An ABC News investigative reporter, James Gordon Meek, suddenly resigned from his position at the major network after his Virginia home was raided by the FBI last spring, and has since seemingly disappeared. According to the ABC News network, Meek “resigned very abruptly and hasn’t worked for us for months.”
Meek, 52, had not been charged with any crime, but his apartment is reportedly empty and his neighbors have not seen the reporter since the raid in April.
One of Meek’s ex-coworkers reported, “He fell off the face of the Earth. And people asked, but no one knew the answer.”
Other staffers reported having “no idea what happened to Meek.”
Before his disappearance, Meek had a lengthy career investigating matters of military and national security. Prior to the raid, Meek had been co-authoring a book with Lt. Col. Scott Mann, a retired Green Beret. All references to Meek in the book have since been taken out.
Mann commented on Meek being removed from the book, saying, “He contacted me in the spring, and was really distraught, and told me that he had some serious personal issues going on and that he needed to withdraw from the project.”
While the reasons behind the FBI conducting a raid at Meek’s residence in Arlington, Virginia, have remained unknown to the public, sources have alleged that classified documents were found on a laptop belonging to Meek. The FBI’s only statement on the matter has been that they cannot comment “due to an ongoing investigation.”

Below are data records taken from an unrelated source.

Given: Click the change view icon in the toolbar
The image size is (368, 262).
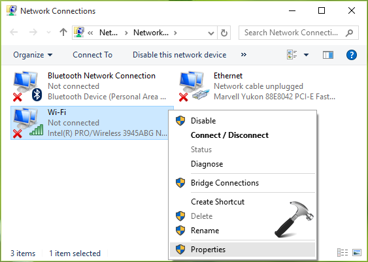Looking at the screenshot, I should pos(292,55).
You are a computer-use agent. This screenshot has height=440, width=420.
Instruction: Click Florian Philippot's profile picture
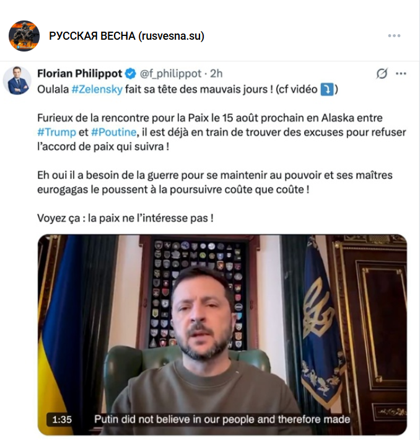(x=17, y=81)
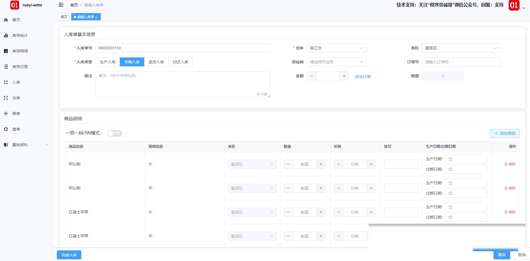This screenshot has width=530, height=261.
Task: Open the 库存统计 bar chart icon
Action: pyautogui.click(x=6, y=35)
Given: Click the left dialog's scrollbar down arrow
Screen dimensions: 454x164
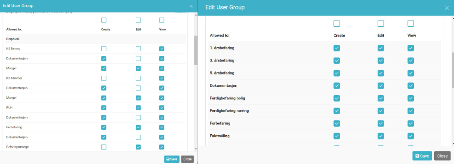Looking at the screenshot, I should (x=196, y=149).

Meek’s lawyer, Eugene Gorokhov, commented on these claims, saying, “Mr. Meek is unaware of what allegations anonymous sources are making about his possession of classified documents. If such documents exist, as claimed, this would be within the scope of his long career as an investigative journalist covering government wrongdoing.”
Gorokhov also said that it is “highly inappropriate, and illegal, for individuals in the government to leak information about an ongoing investigation.”
Gorokhov did not comment on Meek’s whereabouts.
Rolling Stone journalist Tatiana Siegel reported,
“Multiple sources familiar with the matter say Meek was the target of an FBI raid at the Siena Park apartments, where he had been living on the top floor for more than a decade. An FBI representative told Rolling Stone its agents were present on the morning of April 27… The FBI cannot comment further due to an ongoing investigation. Meek has been charged with no crime. But independent observers believe the raid is among the first — and quite possibly, the first — to be carried out on a journalist by the Biden administration.
[…]
A federal magistrate judge in the Virginia Eastern District Court signed off on the search warrant the day before the raid. If the raid was for Meek’s records, U.S. Deputy Attorney General Lisa Monaco would have had to give her blessing; a new policy enacted last year prohibits federal prosecutors from seizing journalists’ documents. Any exception requires the deputy AG’s approval. In the raid’s aftermath… Meek has made himself scarce.”